Dann der Höhepunkt der Volksnähe. Zwei Musikgesellschaften vereint intonieren im Hof des Stockalperschlosses den Marignano-Marsch, die offizielle Walliser Hymne, und der Bundesrat zieht dazu in corpore in den Hof. Die Musik ist ohrenbetäubend in den barocken Schlossgemäuern, es ist ein Einmarsch wie aus einer Verdi-Oper. Albert Rösti ist so ergriffen vom Moment, dass er – es muss eine Art magistraler Reflex sein – dem Publikum zuwinkt wie König Charles aus seiner Kutsche.
Die Regierungskörper
So volksnah wie auf dem Bundesratsreisli gibt sich die Landesregierung nie. Und auch selten so königlich. Schon im Mittelalter wurden Königen heilende Kräfte zugeschrieben.

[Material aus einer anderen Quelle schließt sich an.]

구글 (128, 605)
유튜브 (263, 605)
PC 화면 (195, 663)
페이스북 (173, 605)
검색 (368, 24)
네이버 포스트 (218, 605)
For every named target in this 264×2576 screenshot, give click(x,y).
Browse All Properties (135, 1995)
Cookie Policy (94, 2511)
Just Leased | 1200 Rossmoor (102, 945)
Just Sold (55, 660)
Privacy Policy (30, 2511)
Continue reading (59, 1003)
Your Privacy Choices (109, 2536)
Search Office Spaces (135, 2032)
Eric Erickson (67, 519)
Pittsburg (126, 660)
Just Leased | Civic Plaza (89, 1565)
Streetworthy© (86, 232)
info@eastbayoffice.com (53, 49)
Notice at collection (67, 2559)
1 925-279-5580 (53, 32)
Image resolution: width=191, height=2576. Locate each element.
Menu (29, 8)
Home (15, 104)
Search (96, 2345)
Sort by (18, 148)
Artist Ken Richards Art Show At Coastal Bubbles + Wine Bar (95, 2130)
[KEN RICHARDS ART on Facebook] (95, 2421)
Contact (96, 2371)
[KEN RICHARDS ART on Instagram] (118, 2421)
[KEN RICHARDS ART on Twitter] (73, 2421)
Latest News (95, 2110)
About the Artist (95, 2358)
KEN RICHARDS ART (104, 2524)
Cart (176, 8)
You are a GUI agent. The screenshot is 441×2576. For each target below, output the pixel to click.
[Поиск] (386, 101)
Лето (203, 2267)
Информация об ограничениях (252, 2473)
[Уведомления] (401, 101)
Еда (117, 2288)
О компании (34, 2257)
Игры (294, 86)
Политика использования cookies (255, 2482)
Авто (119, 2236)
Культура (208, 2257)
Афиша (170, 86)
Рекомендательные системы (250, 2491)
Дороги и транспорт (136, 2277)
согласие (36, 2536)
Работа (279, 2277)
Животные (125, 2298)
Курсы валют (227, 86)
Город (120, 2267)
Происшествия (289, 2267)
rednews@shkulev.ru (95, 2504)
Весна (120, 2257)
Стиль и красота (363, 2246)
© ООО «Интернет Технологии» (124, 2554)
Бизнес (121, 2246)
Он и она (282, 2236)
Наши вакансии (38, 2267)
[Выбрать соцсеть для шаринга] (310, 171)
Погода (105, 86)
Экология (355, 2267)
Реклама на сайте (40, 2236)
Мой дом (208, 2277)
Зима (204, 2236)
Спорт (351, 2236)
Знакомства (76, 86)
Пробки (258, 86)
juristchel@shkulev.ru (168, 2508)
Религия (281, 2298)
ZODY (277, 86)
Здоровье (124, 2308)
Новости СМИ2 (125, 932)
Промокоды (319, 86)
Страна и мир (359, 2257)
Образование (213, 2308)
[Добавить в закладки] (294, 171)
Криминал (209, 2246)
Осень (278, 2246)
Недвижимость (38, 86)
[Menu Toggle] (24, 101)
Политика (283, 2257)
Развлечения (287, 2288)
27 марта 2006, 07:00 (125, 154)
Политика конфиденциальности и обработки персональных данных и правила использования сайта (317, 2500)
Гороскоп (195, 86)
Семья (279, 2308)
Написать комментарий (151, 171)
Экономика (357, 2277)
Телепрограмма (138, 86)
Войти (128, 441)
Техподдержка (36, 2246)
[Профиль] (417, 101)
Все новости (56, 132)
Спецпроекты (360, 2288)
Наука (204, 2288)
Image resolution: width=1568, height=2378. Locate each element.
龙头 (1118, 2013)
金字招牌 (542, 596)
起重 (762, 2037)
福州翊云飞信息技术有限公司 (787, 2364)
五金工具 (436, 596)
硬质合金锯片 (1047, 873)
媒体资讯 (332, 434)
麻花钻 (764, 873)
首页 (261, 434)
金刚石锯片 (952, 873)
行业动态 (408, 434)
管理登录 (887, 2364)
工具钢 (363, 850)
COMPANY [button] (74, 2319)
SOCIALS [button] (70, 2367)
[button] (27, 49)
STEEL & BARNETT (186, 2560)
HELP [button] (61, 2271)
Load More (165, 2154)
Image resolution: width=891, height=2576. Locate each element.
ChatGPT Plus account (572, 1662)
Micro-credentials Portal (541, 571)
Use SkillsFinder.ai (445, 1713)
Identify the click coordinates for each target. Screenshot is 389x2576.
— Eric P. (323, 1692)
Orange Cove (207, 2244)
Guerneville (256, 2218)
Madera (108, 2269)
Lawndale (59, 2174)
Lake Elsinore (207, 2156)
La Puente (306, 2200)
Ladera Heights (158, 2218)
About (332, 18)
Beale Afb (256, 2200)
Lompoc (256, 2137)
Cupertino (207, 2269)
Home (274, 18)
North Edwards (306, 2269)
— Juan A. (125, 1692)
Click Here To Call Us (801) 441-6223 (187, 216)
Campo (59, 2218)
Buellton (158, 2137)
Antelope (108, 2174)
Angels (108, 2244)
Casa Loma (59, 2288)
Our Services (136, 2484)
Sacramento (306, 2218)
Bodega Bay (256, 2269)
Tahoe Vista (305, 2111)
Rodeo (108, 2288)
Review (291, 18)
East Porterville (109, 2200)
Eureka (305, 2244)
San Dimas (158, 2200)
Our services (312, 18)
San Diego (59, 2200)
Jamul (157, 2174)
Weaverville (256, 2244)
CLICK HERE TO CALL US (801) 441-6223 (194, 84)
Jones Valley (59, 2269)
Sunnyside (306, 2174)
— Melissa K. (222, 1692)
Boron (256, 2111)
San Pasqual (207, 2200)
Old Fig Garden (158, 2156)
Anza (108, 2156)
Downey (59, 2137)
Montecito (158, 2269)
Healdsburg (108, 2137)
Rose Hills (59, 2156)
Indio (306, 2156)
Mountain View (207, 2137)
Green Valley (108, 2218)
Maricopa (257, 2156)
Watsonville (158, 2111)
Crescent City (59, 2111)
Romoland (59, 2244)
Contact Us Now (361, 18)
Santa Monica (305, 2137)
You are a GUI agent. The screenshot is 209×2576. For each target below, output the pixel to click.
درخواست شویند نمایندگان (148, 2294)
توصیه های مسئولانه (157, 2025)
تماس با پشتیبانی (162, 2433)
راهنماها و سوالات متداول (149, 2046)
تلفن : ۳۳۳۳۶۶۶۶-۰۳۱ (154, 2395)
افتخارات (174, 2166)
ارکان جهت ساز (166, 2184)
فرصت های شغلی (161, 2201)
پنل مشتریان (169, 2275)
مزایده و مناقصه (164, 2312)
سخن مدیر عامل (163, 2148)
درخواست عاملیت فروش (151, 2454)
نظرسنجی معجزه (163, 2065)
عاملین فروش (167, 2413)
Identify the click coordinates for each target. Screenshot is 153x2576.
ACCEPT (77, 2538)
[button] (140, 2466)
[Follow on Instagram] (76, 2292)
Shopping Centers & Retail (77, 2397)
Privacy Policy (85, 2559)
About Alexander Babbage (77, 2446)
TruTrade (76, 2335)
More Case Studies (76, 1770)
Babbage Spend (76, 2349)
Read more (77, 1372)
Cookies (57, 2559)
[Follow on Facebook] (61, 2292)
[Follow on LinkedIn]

Wer den Körper des Königs berührte, wurde von Seuchen geheilt. «Le Roi te touche, Dieu te guérit», sagte man in Frankreich.
Und so drängen sich in diesem königlich wirkenden Stockalperschloss schwitzende Bürgerinnen und Bürger um die schwitzenden Körper ihrer Regierenden. Paul Imhof, ein Strahler aus Brig, hat ein Plastiksäckli mitgebracht. Er geht von einem Bundesratsmitglied zum nächsten, steht geduldig Schlange, bis er an der Reihe ist, und drückt dann jedem und jeder einen polierten Bergkristall in die Hand. «Hier haben Sie etwas Energie, Sie können sie brauchen.»
Und sei es nur, um den nächsten Walliser Apéro zu überstehen.